아직 갈길 먼 AI 도입, 가장 큰 과제는 '데이터'

AI 도입 앞서 체계적인 데이터베이스 구축 및 관리 우선해야

컴퓨팅입력 :2024/04/15 15:08

글로벌 빅테크를 중심으로 생성형AI 기술이 하루가 다르게 급격한 발전을 이루고 있다. 하지만 아직 상당수의 기업들은 AI를 도입하는 데 어려움을 겪는 것으로 나타났다.

AI 기술은 빠르게 발전하고 있지만 정작 AI학습 및 운영을 위한 기업 내 데이터가 아직 충분히 갖춰지지 않거나 체계화되지 않아 제대로 활용할 수 없기 때문이다.

최근 세일즈포스가 발표한 ‘2024 연결성 벤치마크 보고서’에 따르면 62%의 기업에서 “아직 AI 활용에 필요한 데이터 시스템 통합이 준비돼 있지 않다”고 답했다.

AI 열풍이 불고 있지만 많은 기업들이 아직 데이터 전환에 어려움을 겪고 있다(이미지=달리)

15일 관련 업계에 따르면 기업들이 AI 도입을 검토하는 과정에서 가장 부담을 느끼거나 피로감을 느끼는 부분도 데이터로 나타났다.

GPT-4 등 생성형AI는 대규모언어모델(LLM)이라는 용어처럼 방대한 양의 데이터를 기반으로 한 사전학습이 필요하다. 데이터를 학습할수록 AI로부터 자연스러운 반응을 이끌어내고 오류율을 낮출 수 있기 때문이다.

오픈AI, 구글 등 빅테크 기업들은 이미 사전에 확보한 데이터를 거의 소진했으며, 보다 높은 AI성능을 확보하기 위해 저작권 규정도 무시한 채 추가 데이터 확보에 사활을 걸고 있다.

반면 일반 기업들은 내부 데이터도 AI학습을 위해 체계화하거나 일원화하지 않은 사례가 상당수인 것으로 알려졌다. 아직 많은 기업들이 IT역량이 부족해 AI 서비스를 도입 과정에서 데이터 통합이 필요하다는 것을 모르는 경우가 상당수라는 지적이다.

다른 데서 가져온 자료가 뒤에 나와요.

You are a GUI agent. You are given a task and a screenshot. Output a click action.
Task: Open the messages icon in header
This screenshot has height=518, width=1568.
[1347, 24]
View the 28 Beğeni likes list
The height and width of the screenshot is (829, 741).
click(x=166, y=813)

조직 또는 부서 간 갈등도 데이터 통합을 막는 주요 원인 중 하나로 지목됐다. 각 조직은 데이터를 개인자산이라고 생각하는 경우가 많아 데이터 통합 과정에서 이를 공개하는 것을 꺼리거나 공유를 반대한다는 것이다.

이로 인해 세일즈포스 설문조사 결과에 따르면 IT 리더 중 98% 이상이 조직의 디지털 혁신에 어려움을 겪고 있으며, 이중 81%는 데이터가 산발적으로 격리된 데이터 사일로가 AI 도입과 운영의 가장 큰 장벽이라고 밝혔다.

관련 기업들은 AI 도입에 앞서 자동화 도구 등을 활용해 데이터를 AI 학습에 적합한 방식으로 전환하는 과정을 반드시 거칠 필요가 있다고 강조했다.

특히 AI 전문 기업과의 소통을 통해 AI와 데이터의 연관 관계를 이해하고 AI 학습을 위해 사내 데이터를 어떻게 데이터베스화 할 것이지 충분히 고려해야 한다고 조언했다.

관련기사

조규곤 파수 대표는 “기존 데이터가 아무리 많더라도 데이터베이스화하지 않으면 AI에서 에서 제대로 활용하기 어렵다”며 “기업에서 활용할 목적에 따라 AI를 활용할 수 있도록 체계화해 데이터베이스를 구축해야 한다”고 강조했다.

옵스나우 조용석 IoT옵스 개발팀장은 “수많은 설비와 장비로 이뤄진 공장은 수만 개 이상의 센서에서 데이터가 끊임없이 생성되고 축적되지만 이를 그대로 AI에 활용할 수 있는 곳은 존재하지 않는다”며 “데이터의 특성이나 종류에 따라 적합한 DB모델로 분배하고 관리할 수 있는 플랫폼을 구축하지는 과정을 거치지 않으면 AI 도입을 위해선 더욱 많은 시간과 비용을 지출해야 한다”고 말했다.